* Article
+ + + +

“Just the Beginning of What We Can Do on Super Nintendo” - detcader
http://blog.attractmo.de/post/111642896790/this-is-just-the-beginning-of-what-we-can-do-on
======
drawkbox
There is a really good Synthwave / occasional SNES artist Mitch Murder from
Sweden.

Here some samples:
[https://www.youtube.com/watch?v=hugowO0sSrM](https://www.youtube.com/watch?v=hugowO0sSrM)
(interceptor) or
[https://www.youtube.com/watch?v=8WJT0YJwx-k](https://www.youtube.com/watch?v=8WJT0YJwx-k)
(terminator theme) or soundcloud
[https://soundcloud.com/daataa](https://soundcloud.com/daataa)

+ + + +

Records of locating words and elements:
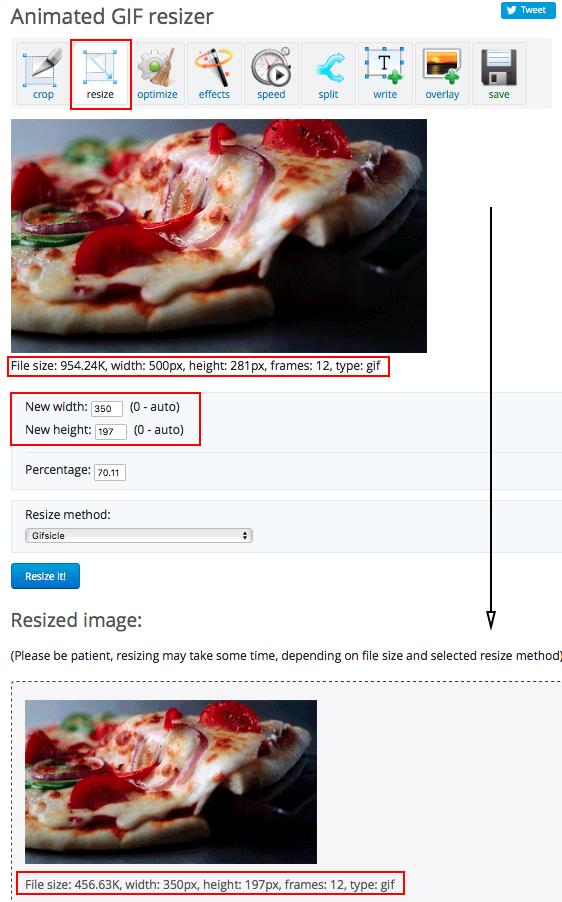
Task: Click the resized pizza GIF output
Action: click(x=171, y=781)
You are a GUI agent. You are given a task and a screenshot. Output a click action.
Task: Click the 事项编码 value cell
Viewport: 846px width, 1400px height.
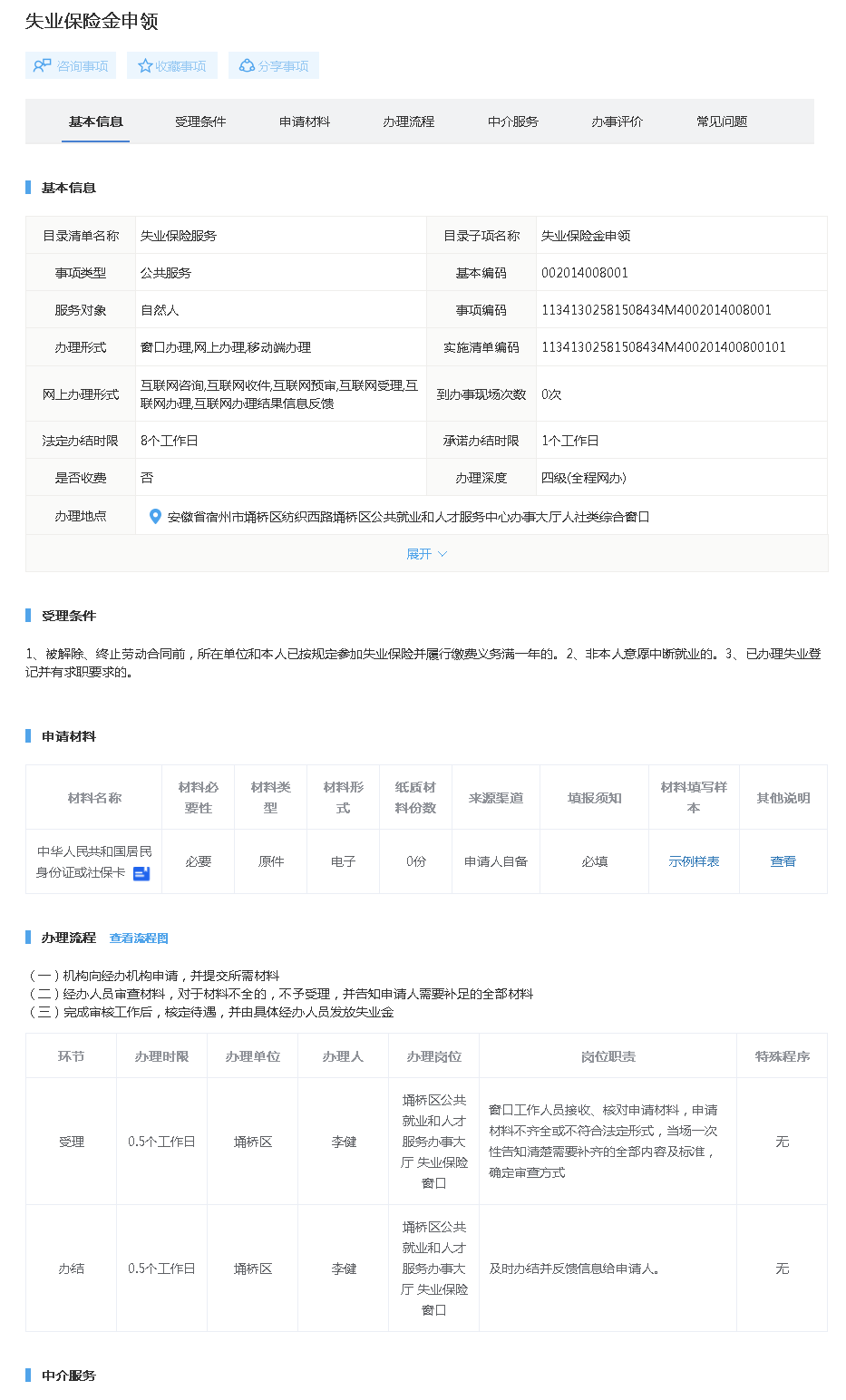[x=656, y=310]
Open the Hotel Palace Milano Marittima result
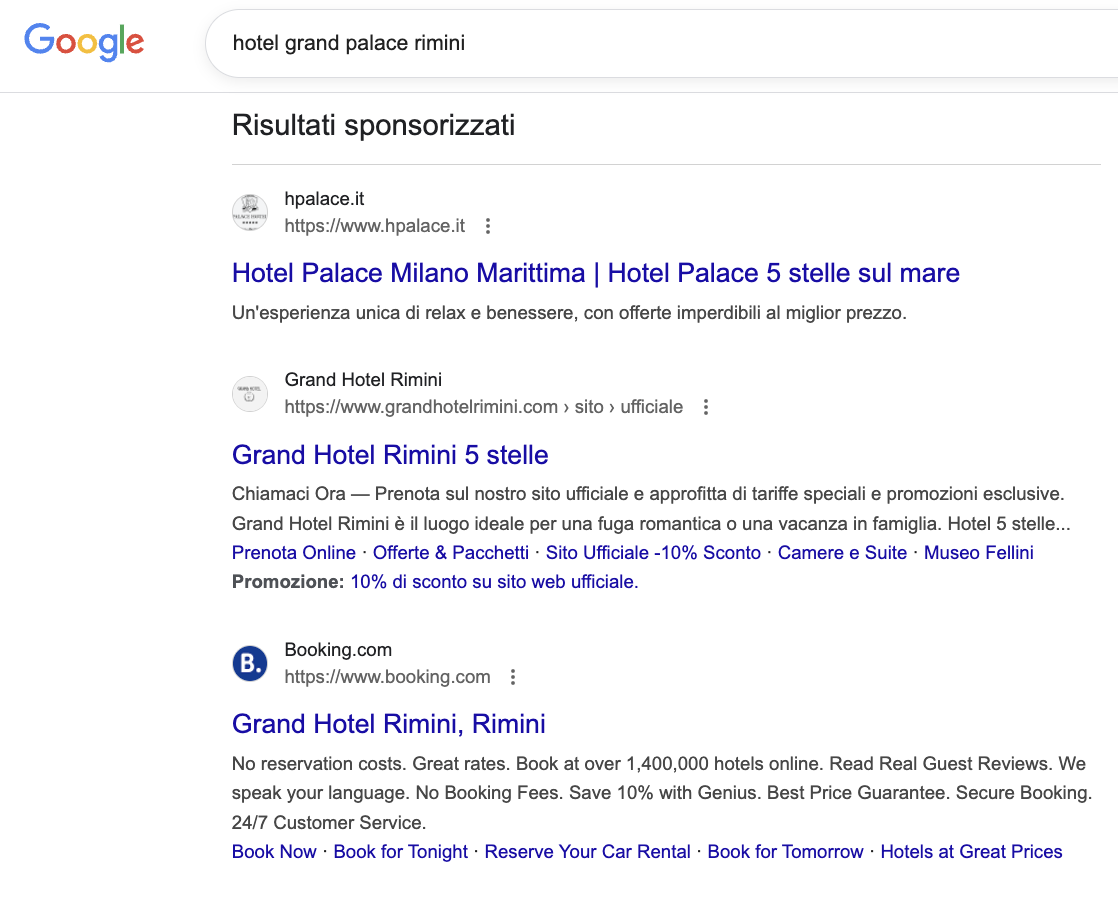Image resolution: width=1118 pixels, height=902 pixels. 595,273
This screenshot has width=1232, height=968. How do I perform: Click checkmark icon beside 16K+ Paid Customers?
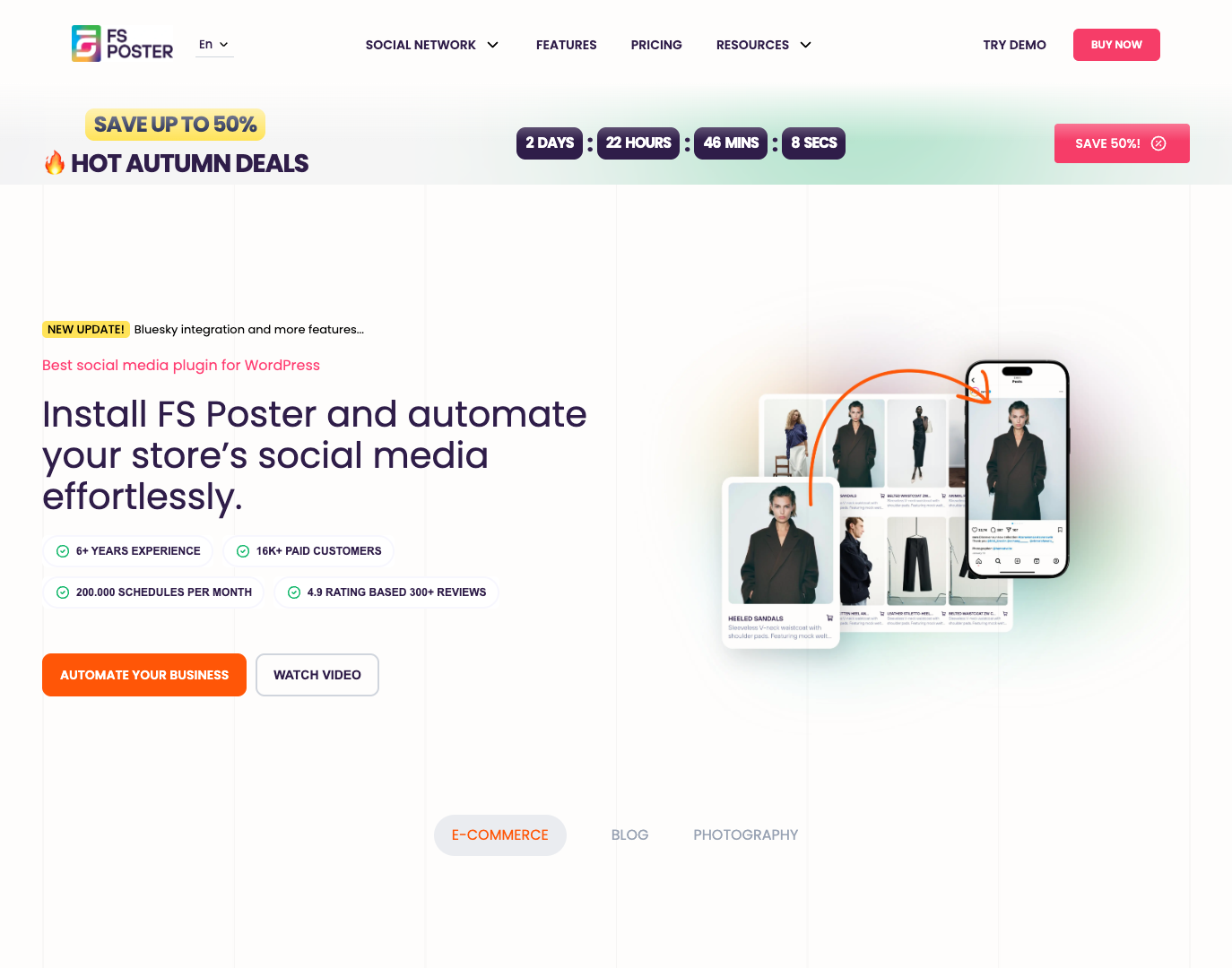click(x=243, y=551)

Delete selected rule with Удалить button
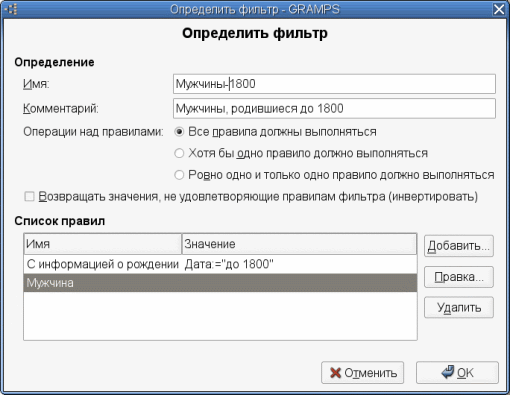coord(459,307)
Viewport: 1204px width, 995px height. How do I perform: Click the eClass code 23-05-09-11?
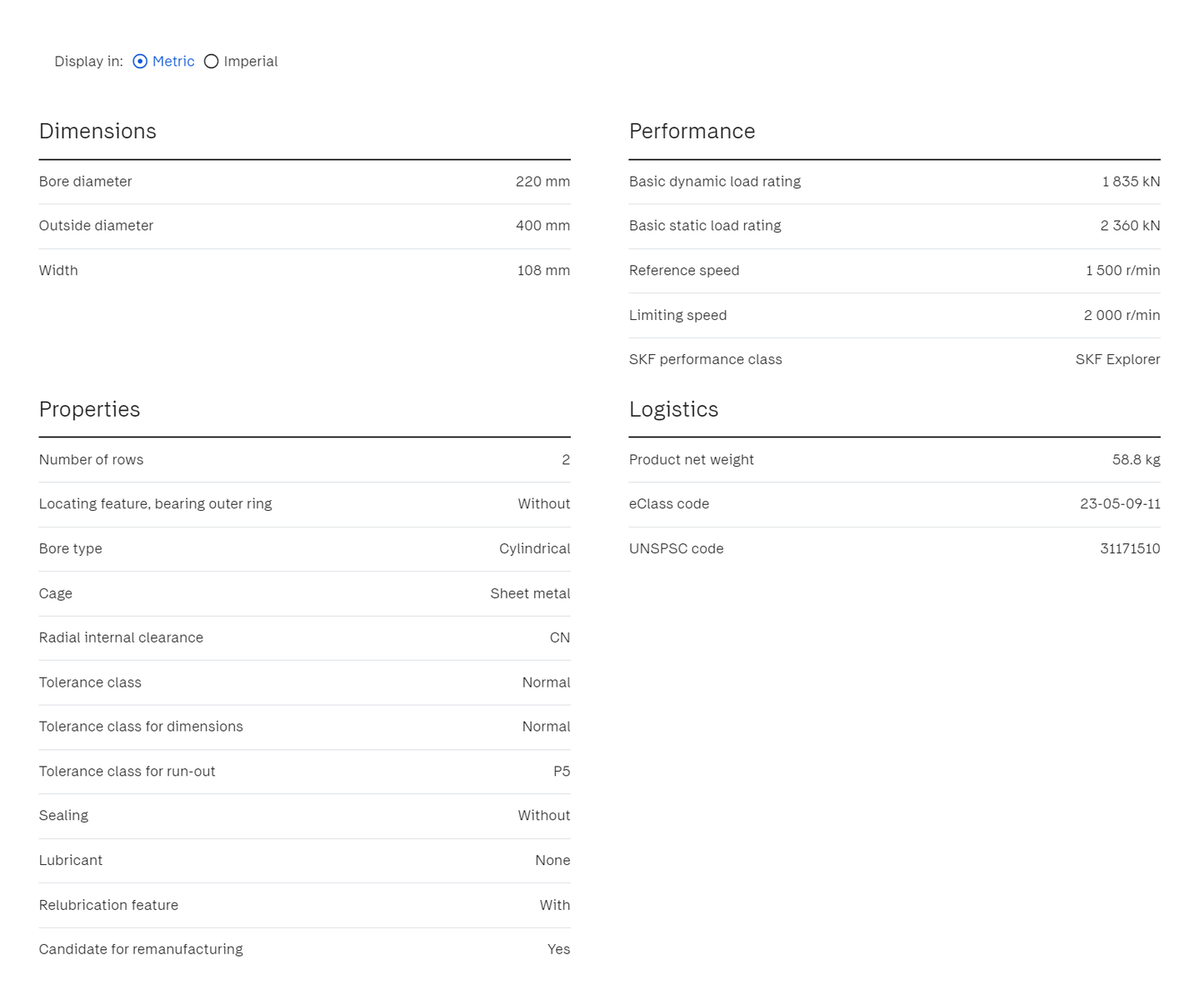pyautogui.click(x=1120, y=504)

+ + + +

* Brief 1
Give the stretch of the Mitch Murder thread from "(interceptor) or" through "[https://soundcloud.com/daataa](https://soundcloud.com/daataa)" again, switching "terminator theme" to "main theme".
* Brief 2
Retype the stretch of the rows from the line containing "Delete selected rule with Удалить button" through the end of the rows, leaving out the pictures.
The thread and the rows have no connection to each other.

* Task result 1
(interceptor) or
[https://www.youtube.com/watch?v=8WJT0YJwx-k](https://www.youtube.com/watch?v=8WJT0YJwx-k)
(main theme) or soundcloud
[https://soundcloud.com/daataa](https://soundcloud.com/daataa)

* Task result 2
Delete selected rule with Удалить button
coord(459,307)
Viewport: 1204px width, 995px height. How do I perform: Click the eClass code 23-05-09-11?
pyautogui.click(x=1120, y=504)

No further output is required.